Fourteen years after Q-Tip gave this critique of the music biz, the trailblazing founder of A Tribe Called Quest has more reason than ever to complain. For the past six years, he’s battled a shifting array of fickle record companies to bring first one, then another envelope-pushing album to the public. Finally, as he works on a flurry of career-revitalizing projects — a solo disc due this summer, among them — the industry is ready to rediscover Q-Tip. Maybe.
How could everyone have forgotten Q-Tip in the first place? This is the guy who, in the early ’90s, helped invent a progressive style of hip-hop — light on machismo, heavy on reflection and jazz riffs — now heard in the music of OutKast, Mos Def, and Kanye West.
Tip’s solo struggles began in 1999, after he recorded Kamaal the Abstract, a challenging jazz/hip-hop fusion. When critics heard advance copies, some hailed it as genius and others slammed it as a mess. For two years, Arista pushed back its release. Tip finally asked to be freed from the label, and Kamaal never made it to stores.
”[Former Arista chief] L.A. Reid didn’t know what to do with it,” Q-Tip says of the disc. ”It’s a little frustrating. I did it in 1999, and it was obviously pointing in the right direction, because there’s been subsequent albums that kinda reflect that same kind of imagery, like the N.E.R.D. album [In Search Of…], [Common’s] Electric Circus, [Andre 3000’s] The Love Below. I try not to be bitter.”

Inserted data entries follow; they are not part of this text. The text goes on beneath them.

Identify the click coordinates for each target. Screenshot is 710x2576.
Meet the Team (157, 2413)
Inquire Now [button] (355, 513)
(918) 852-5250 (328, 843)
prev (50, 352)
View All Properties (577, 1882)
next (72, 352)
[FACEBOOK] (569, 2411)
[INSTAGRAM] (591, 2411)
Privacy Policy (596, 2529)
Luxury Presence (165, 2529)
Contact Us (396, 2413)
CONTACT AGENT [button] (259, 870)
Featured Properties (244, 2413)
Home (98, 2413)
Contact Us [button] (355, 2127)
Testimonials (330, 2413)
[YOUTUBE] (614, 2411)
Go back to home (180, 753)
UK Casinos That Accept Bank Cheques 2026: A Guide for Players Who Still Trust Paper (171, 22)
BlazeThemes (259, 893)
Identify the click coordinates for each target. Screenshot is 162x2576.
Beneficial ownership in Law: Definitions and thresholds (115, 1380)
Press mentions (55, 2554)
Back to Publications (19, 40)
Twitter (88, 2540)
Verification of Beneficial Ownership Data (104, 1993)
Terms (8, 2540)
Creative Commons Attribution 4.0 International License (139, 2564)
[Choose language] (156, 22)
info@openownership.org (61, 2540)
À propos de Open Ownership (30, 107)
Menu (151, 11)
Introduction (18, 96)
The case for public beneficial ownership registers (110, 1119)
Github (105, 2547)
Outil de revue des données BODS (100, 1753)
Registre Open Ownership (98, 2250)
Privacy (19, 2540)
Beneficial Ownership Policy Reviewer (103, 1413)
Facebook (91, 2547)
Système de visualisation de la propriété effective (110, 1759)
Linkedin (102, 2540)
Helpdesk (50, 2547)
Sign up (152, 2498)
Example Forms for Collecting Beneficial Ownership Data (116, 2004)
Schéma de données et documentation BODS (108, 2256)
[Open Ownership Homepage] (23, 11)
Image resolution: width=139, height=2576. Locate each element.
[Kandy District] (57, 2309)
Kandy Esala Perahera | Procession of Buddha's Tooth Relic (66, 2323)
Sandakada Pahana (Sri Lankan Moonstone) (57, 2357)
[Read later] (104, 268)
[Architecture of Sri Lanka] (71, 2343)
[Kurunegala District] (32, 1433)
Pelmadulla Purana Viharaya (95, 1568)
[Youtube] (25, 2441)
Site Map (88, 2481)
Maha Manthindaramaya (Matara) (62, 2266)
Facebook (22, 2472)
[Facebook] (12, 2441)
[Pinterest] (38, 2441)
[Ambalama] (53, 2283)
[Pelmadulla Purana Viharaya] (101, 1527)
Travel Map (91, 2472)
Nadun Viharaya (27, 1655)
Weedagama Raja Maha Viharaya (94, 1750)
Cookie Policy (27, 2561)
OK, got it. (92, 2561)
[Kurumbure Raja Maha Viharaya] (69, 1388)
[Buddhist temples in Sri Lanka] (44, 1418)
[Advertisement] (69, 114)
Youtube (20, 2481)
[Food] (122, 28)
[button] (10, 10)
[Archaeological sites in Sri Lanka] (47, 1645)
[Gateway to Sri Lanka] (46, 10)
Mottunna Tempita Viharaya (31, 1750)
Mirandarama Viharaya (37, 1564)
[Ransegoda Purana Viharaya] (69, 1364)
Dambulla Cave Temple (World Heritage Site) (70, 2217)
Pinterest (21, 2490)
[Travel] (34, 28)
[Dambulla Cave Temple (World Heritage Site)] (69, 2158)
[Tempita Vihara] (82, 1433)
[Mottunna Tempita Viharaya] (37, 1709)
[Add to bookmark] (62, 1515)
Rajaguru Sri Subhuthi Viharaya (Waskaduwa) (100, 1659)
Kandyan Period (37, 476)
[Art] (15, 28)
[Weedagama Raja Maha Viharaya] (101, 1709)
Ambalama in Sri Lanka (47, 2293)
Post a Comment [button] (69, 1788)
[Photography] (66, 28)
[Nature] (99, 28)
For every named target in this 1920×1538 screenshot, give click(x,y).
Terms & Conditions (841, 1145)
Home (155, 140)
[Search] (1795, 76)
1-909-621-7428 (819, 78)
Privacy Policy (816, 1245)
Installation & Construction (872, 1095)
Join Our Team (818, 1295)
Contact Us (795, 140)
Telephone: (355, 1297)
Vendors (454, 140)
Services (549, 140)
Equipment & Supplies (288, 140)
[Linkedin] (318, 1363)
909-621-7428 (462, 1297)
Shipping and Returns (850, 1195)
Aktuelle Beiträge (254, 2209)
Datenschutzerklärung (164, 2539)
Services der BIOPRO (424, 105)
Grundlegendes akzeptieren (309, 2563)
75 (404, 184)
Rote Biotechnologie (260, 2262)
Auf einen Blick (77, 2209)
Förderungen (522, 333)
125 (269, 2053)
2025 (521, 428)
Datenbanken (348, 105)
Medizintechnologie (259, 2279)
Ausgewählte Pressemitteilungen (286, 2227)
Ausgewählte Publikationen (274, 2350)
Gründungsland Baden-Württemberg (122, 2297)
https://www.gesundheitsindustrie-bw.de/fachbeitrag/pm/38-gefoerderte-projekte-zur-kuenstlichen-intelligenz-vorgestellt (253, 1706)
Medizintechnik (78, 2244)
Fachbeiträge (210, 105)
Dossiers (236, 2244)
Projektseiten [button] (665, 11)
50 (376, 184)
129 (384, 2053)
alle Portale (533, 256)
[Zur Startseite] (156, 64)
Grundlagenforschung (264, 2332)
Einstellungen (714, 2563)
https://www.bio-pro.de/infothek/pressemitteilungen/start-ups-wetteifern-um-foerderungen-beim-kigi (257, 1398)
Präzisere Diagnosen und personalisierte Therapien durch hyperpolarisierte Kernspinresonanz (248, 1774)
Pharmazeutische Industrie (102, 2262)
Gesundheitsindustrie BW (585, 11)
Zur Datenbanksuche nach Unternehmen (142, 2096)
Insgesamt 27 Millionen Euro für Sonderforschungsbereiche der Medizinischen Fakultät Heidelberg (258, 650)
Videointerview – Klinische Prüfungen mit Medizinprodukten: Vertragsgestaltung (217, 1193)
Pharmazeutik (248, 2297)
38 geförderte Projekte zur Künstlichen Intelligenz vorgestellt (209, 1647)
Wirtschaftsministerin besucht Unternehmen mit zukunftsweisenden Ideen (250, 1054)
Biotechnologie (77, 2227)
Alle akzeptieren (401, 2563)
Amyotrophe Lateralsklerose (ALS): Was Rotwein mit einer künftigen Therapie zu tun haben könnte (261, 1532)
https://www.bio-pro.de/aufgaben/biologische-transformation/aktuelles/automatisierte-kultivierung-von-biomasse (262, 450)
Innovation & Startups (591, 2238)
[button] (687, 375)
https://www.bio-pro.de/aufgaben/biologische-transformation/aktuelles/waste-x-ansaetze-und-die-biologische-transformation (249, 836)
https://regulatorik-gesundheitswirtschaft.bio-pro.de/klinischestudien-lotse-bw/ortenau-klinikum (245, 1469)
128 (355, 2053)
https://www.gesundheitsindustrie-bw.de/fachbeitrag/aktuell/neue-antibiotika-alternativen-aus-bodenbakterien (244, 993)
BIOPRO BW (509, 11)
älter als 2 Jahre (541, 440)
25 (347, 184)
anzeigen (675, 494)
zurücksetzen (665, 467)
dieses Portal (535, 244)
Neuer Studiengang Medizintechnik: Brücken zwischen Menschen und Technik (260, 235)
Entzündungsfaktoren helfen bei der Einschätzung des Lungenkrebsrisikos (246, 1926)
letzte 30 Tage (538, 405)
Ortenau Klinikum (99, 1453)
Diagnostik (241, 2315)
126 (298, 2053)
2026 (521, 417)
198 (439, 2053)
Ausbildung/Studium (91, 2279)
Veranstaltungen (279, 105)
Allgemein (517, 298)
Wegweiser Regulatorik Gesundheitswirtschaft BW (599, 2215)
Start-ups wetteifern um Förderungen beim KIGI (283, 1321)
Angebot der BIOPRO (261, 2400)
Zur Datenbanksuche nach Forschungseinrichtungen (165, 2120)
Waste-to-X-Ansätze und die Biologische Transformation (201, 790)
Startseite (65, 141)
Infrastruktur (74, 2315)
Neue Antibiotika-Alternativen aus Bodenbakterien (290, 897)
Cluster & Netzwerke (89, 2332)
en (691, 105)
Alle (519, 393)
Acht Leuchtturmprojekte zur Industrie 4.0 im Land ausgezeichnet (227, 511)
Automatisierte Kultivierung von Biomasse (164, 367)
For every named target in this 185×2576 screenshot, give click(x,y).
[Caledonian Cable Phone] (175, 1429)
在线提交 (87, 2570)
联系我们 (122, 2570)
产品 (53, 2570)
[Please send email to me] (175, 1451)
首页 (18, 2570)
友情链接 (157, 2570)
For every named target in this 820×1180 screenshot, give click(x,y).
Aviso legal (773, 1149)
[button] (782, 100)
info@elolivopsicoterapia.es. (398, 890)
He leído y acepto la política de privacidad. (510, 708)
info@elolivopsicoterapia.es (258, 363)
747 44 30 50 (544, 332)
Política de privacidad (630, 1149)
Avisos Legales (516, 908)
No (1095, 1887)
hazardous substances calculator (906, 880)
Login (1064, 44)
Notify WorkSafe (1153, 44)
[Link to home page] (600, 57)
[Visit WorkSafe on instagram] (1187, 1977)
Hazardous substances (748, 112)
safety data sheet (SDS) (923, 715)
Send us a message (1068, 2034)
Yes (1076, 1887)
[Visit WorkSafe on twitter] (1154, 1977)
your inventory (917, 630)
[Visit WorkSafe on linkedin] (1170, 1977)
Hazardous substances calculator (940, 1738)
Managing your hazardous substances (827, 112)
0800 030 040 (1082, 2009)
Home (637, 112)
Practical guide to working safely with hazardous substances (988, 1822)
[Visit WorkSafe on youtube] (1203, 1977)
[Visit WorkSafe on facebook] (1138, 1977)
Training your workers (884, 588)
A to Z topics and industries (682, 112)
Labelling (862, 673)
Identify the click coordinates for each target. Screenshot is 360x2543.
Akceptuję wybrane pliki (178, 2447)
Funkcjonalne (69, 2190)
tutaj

Q-Tip soon returned to the studio and came up with his latest, Behind the Music. ”I scaled it down a little bit, gave it more of a direction,” he says. ”[Kamaal] was me throwing colors up. With this one, I’m trying to get a picture.”
But the picture got muddled amid a storm of corporate restructuring. ”The label that was doing it, DreamWorks, folded,” Q-Tip explains. ”It got bought by Interscope, and then I got pushed to Geffen. I asked for a release, and I got it. Now, I’m at Universal [which, along with Geffen and Interscope, is part of the Universal Music Group]. I don’t get too twisted up about it,” he adds. ”I’ve been through this. I’m not gonna give up.”
While working on Music, Tip blitzed the lab, producing a track for Nas’ recent Street Disciple as well as rapping on R.E.M.’s 2004 disc, Around the Sun, and a new Timbaland track. He’s also producing songs for Stevie Wonder’s upcoming album, and he just reunited with A Tribe Called Quest for a couple of gigs aimed solely at the group’s bottom line. ”We’ve had demands for years to do shows,” says Q-Tip, whose relations with Tribe members Phife and All have long been cool. ”We just felt like we should do it now because we were broke.”
These lucrative projects will help bankroll an enterprise closer to Tip’s creative center. He’s partnering with Killer Films (Boys Don’t Cry) to produce a movie based on Miles Davis’ life, in which he’ll play the lead. ”I model my career after people like [Davis] and Bowie,” he says. ”Bowie has that song ‘Never Get Old,’ and that kinda fits both those guys. Although they moved on, their desire, their creativity, their love for their work always kept them youthful, and they always stayed up on it. That’s where I’m at.”
Let’s hope the industry lets him stay there.